What is required
This task asks for the lines from the one with "This screenshot has height=354, width=615." to the final line below, repeated exactly, with pictures omitted.

Source information
»»
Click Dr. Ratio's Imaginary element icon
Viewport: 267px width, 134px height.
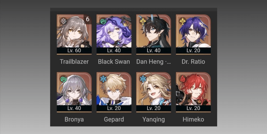click(x=182, y=21)
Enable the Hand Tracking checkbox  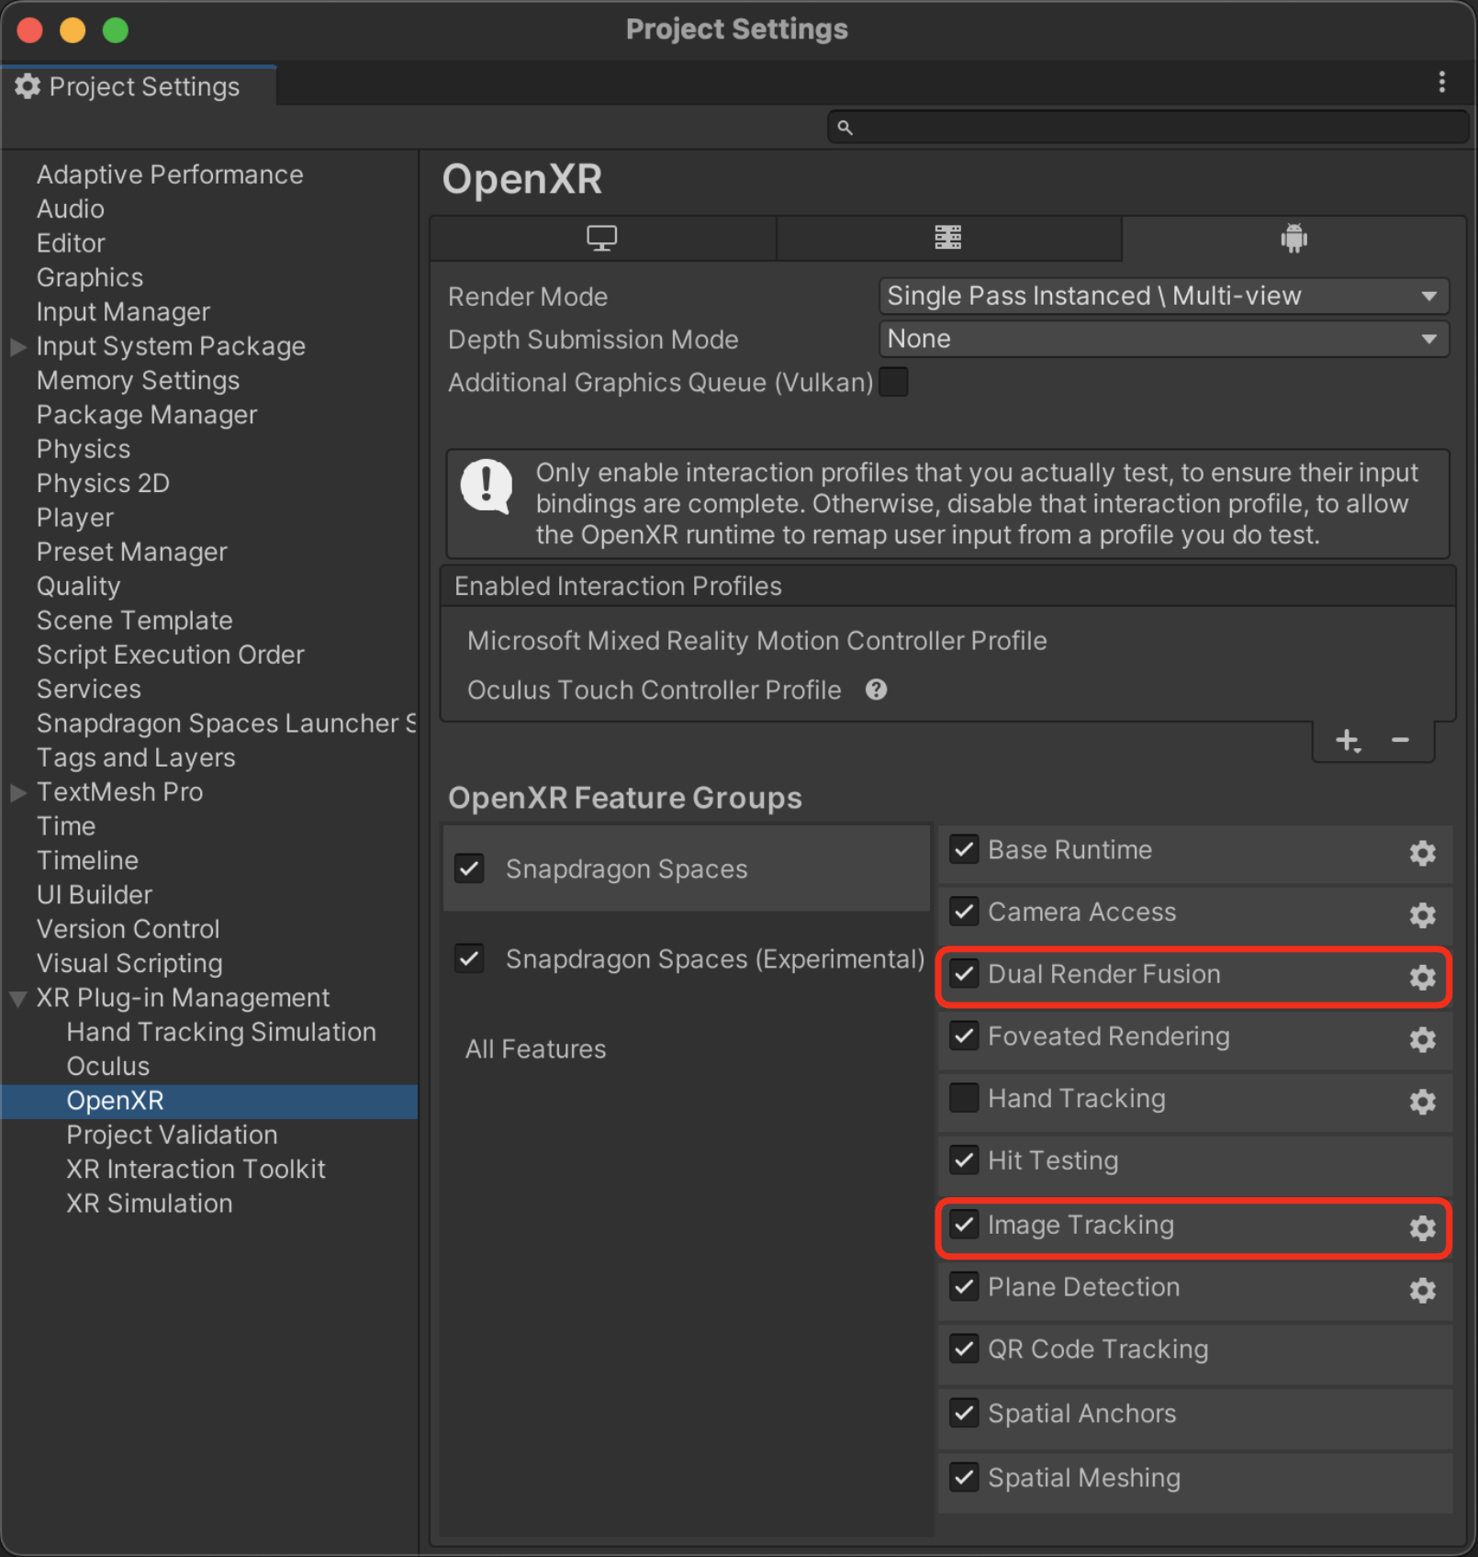[x=963, y=1098]
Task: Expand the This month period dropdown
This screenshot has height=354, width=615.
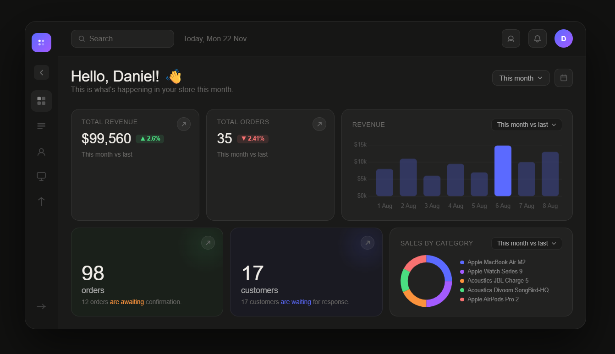Action: coord(521,78)
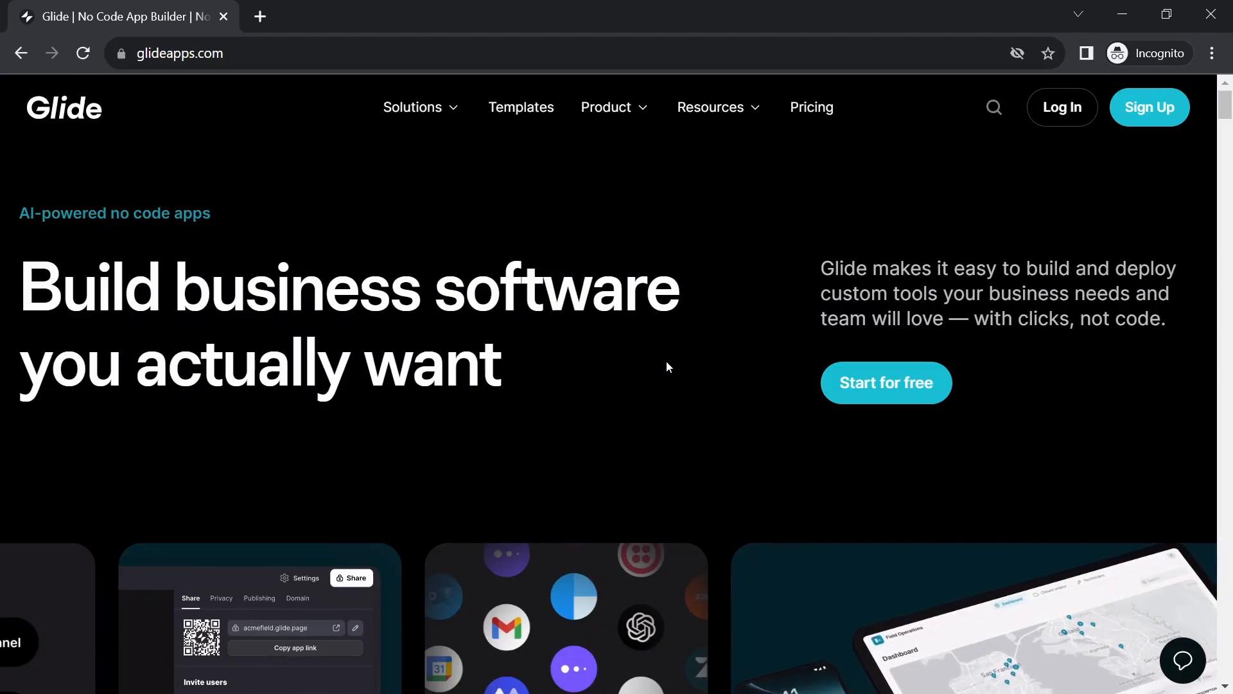Click the Sign Up button
Screen dimensions: 1233x694
pyautogui.click(x=1150, y=107)
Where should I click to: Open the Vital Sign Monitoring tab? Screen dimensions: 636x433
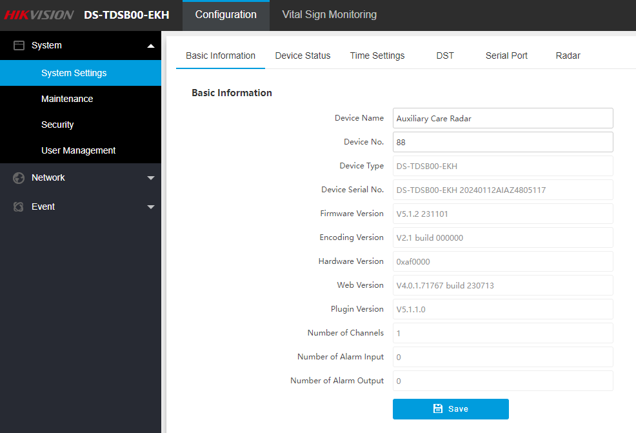click(x=329, y=15)
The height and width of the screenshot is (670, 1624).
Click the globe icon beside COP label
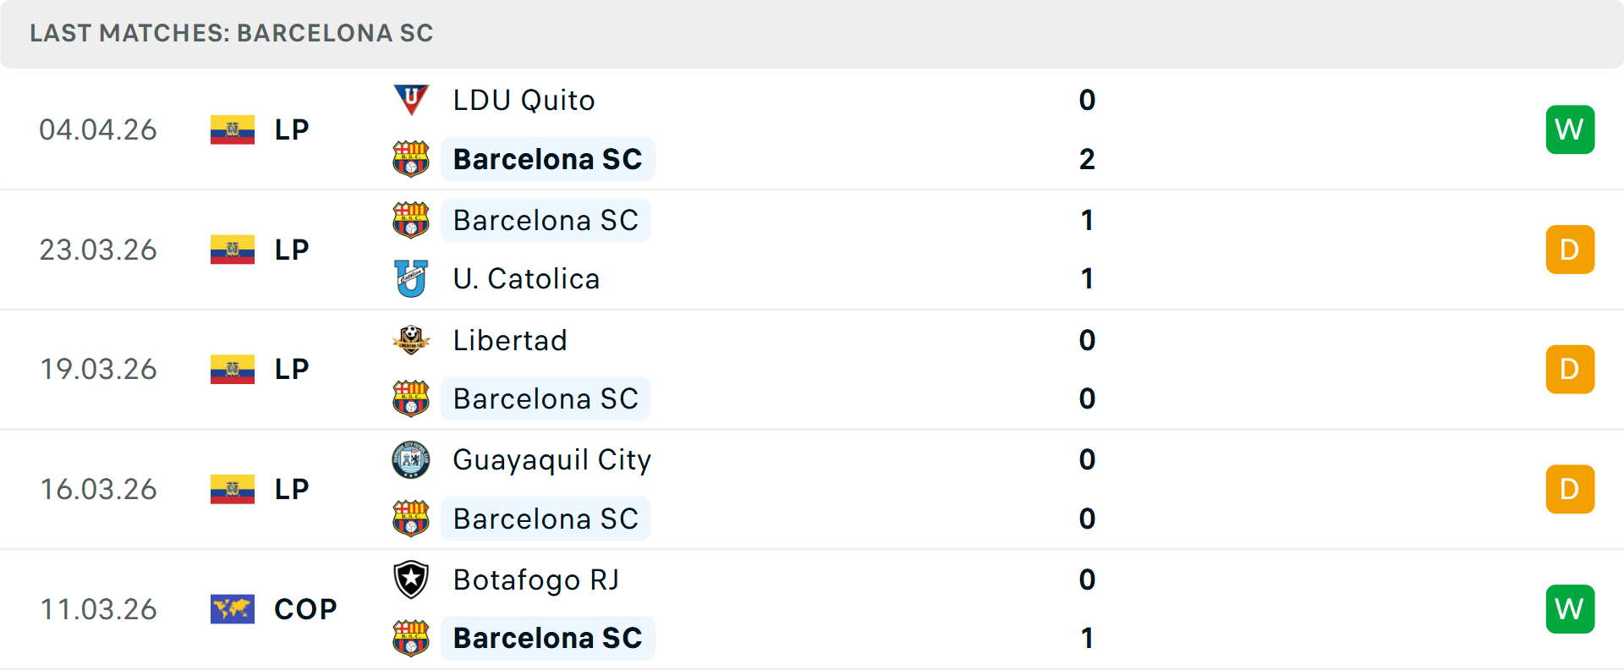click(x=232, y=608)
««
Result for this task
This screenshot has height=354, width=615.
Action: coord(521,78)
Click the Sign Up button
Screen dimensions: 1233x694
pyautogui.click(x=1150, y=107)
Where should I click to: Open the Vital Sign Monitoring tab? Screen dimensions: 636x433
click(x=329, y=15)
The height and width of the screenshot is (670, 1624).
Click the globe icon beside COP label
click(x=232, y=608)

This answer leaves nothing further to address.